Truth to be told, I never thought about being a deal breaker for someone else. I perceived myself as perfect (other than the usual things, one doesn’t like about one self… Hair too short, being too tall, having big hands, big ears… you name it). Don’t get me wrong, I have a pretty realistic perception about myself. I know that I could be better in some areas. I could be less stubborn, more understanding and more forgiving, but then again, if you can blame the world for their wrongs, why would you start with yourself?
So, when I met A, I expected a million deal breakers. Literally every day I was expecting a no-go and every day, when I thought, this was it, he amazed me with his awesomeness. Yes, he can be messy and he can be ridiculously loud at 5 am in the morning and he can uber dramatic about the silliest things, but see, this is what makes him perfect to me.
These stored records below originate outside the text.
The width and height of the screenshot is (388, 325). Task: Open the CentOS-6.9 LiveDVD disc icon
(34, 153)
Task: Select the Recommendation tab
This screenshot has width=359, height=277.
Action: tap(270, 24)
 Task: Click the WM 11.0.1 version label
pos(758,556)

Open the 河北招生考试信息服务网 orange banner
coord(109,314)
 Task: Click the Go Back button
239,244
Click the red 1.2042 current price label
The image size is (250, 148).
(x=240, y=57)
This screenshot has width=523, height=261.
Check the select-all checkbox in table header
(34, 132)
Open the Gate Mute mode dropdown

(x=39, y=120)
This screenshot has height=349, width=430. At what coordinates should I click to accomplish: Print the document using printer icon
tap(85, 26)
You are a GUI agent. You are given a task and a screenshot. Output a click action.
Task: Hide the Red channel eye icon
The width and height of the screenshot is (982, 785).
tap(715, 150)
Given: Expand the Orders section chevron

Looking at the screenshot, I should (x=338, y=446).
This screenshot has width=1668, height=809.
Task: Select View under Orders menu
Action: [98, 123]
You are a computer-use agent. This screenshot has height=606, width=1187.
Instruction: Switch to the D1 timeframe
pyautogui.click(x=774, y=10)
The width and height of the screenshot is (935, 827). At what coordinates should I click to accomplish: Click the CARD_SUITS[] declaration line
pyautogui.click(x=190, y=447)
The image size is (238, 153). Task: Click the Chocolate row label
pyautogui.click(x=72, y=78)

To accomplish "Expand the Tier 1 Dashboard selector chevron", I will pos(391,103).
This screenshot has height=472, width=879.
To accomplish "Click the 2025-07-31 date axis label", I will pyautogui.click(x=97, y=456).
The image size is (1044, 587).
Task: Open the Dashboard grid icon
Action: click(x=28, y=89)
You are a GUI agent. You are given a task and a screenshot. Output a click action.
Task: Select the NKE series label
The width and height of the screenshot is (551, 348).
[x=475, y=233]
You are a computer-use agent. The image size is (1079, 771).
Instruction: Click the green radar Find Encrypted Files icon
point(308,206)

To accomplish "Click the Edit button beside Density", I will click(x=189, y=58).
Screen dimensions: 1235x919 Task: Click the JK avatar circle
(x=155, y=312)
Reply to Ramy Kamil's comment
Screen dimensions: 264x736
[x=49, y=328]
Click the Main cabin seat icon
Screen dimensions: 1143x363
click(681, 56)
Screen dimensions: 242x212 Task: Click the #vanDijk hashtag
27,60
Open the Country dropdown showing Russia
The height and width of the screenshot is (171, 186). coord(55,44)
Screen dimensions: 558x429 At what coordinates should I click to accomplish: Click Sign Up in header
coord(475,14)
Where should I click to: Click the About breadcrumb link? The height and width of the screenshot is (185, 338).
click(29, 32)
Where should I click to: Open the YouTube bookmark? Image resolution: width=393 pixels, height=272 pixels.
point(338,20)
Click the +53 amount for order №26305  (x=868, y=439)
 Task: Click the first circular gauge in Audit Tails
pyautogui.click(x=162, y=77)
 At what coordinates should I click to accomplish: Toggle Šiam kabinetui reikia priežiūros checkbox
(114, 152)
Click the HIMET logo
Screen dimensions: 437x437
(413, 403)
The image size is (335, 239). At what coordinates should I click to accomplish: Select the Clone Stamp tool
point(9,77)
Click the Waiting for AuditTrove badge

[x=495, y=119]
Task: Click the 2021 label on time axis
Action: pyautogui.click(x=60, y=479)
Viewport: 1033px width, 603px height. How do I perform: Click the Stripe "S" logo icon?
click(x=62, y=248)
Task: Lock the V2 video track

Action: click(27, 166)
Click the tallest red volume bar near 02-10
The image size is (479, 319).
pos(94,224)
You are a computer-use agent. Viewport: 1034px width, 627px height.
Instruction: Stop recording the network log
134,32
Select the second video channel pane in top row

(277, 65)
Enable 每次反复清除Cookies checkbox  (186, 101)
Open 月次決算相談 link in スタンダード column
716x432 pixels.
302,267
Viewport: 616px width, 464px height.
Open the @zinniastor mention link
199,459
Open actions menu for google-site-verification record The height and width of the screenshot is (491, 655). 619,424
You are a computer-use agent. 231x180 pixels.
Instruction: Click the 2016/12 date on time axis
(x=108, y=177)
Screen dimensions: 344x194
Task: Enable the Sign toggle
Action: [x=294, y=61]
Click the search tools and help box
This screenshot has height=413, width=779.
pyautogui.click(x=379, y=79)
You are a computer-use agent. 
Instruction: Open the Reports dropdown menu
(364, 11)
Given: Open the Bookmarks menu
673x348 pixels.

I am not telling you this, so you can roll your eyes at me (go ahead, I had it coming) but because when I first met him, I didn’t expect him to be so amazing. He is hard working and persistent and never gives up, no matter how steep the incline and he reaches the top with a smile.
Why on earth would I tell you all of this? Do I have a point? Why yes, I do! Tomorrow is A’s birthday and me being in Hong Kong and him being temporarily in Ireland doesn’t allow us to celebrate together. But if you want to celebrate with us, I recommend, that you look at a person in your life that you expect to have a lot of deal-breaks and let them wow you. I promise you, you will be surprised.
Just as I was, when I read these lines about my best friend:
A is one of the few experts on accessibility and web-technology in Norway. At the moment he is partaking on an international conference on accessibility and web-technology organized by the EU.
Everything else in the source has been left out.